● **Problem requirements**
Below are some records. Return exactly the lines from the one containing "The height and width of the screenshot is (601, 915)." through the one containing "Task: Open the share tweet icon", both included, and only those.

*** Dataset records ***

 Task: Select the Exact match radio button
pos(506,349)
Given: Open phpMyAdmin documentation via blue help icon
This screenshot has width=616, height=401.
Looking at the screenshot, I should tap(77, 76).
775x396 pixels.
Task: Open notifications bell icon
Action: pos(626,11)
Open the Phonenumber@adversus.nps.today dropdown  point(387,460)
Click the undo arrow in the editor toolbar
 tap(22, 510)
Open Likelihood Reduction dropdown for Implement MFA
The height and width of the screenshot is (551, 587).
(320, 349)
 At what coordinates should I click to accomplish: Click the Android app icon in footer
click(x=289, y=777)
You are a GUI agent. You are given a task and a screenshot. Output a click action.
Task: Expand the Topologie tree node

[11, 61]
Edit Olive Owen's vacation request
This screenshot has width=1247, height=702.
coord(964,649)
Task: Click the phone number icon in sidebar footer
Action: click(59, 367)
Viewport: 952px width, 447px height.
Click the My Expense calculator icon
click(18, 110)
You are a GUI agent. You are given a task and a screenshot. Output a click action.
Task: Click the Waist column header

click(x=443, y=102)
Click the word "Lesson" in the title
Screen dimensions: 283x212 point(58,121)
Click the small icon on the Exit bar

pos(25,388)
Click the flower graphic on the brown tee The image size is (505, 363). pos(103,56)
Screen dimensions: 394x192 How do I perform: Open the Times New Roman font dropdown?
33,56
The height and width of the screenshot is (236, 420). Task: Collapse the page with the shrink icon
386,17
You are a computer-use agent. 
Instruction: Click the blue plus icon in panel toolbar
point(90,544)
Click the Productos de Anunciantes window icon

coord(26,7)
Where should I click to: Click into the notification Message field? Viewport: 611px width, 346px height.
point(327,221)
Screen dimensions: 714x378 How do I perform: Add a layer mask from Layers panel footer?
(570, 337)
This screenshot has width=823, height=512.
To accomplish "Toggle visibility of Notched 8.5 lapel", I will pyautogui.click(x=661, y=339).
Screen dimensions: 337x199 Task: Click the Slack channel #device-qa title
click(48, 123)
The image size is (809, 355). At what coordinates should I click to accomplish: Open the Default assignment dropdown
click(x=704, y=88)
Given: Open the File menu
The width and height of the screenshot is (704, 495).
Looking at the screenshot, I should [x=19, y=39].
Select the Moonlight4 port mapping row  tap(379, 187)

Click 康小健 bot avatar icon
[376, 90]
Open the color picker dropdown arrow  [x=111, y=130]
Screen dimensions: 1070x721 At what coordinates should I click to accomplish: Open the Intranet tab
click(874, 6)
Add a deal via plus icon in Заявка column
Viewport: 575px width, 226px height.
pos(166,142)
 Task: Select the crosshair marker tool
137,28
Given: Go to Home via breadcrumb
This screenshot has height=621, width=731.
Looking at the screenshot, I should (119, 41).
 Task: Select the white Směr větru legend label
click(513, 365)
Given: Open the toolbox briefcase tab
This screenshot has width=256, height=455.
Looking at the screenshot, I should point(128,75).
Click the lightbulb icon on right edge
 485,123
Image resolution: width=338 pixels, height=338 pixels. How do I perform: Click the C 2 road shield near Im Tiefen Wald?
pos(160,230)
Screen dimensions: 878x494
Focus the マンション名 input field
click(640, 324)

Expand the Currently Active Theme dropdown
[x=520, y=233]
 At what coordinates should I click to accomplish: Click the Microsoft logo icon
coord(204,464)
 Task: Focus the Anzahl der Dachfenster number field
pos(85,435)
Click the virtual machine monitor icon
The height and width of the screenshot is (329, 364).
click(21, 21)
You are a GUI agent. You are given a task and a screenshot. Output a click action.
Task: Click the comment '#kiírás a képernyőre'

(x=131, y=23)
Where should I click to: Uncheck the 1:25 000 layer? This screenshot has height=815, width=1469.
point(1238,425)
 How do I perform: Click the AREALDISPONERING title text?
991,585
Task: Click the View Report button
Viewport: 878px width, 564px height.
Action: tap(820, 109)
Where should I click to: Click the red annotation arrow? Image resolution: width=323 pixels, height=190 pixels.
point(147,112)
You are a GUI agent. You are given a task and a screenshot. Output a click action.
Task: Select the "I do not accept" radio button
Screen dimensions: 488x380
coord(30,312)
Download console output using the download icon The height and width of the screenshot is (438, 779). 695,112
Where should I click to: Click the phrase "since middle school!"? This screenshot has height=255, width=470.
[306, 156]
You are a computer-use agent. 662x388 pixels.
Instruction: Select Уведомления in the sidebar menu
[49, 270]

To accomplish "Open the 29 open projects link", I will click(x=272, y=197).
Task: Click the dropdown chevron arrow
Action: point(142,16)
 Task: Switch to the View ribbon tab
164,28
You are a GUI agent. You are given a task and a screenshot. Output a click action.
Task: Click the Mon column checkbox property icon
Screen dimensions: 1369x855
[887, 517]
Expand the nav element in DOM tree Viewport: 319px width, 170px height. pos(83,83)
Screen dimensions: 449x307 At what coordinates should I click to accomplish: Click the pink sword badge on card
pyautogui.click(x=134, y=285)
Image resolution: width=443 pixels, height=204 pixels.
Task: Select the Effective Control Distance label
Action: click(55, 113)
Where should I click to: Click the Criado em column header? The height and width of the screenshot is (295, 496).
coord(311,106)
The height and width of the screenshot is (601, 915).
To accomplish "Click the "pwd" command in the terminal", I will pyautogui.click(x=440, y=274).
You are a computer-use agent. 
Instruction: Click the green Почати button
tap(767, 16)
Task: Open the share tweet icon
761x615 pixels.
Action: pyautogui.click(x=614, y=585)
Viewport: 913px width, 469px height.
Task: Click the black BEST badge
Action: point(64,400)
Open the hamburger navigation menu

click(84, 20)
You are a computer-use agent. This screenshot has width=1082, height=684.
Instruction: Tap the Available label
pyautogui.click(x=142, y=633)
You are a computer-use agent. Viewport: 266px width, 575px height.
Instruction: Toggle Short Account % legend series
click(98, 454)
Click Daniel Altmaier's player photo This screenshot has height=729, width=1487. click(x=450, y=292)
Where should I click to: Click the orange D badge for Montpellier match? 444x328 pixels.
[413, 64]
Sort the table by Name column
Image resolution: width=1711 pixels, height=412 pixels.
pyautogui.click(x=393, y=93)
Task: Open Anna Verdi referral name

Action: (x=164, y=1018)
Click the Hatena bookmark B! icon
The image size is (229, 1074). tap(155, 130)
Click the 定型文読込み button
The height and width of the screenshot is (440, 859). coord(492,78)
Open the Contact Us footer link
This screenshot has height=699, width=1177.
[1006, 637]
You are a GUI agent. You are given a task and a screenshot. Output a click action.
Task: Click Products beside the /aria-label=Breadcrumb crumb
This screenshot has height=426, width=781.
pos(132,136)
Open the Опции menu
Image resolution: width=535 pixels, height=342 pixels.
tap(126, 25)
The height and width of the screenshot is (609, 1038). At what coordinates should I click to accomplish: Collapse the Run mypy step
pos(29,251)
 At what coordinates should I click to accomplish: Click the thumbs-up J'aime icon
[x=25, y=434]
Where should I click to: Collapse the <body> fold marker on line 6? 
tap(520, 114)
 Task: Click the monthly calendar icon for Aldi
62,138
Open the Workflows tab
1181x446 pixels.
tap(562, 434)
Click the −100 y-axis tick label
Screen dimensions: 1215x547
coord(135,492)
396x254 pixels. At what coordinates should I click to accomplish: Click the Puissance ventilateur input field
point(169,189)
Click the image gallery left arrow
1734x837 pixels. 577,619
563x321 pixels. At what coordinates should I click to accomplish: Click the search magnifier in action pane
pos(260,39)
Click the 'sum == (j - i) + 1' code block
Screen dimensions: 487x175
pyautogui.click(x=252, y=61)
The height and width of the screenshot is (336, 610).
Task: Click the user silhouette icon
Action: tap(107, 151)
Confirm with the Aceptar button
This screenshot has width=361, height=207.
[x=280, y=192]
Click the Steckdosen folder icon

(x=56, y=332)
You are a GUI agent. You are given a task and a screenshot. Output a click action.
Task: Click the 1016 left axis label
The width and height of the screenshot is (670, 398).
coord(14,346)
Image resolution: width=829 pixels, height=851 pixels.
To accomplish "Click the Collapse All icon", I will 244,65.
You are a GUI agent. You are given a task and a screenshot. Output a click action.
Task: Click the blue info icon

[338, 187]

*** End of Dataset records ***

● **Exercise result**
The height and width of the screenshot is (601, 915).
To accomplish "Click the "pwd" command in the terminal", I will pyautogui.click(x=440, y=274).
You are a computer-use agent. 
Instruction: Click the green Почати button
tap(767, 16)
Task: Open the share tweet icon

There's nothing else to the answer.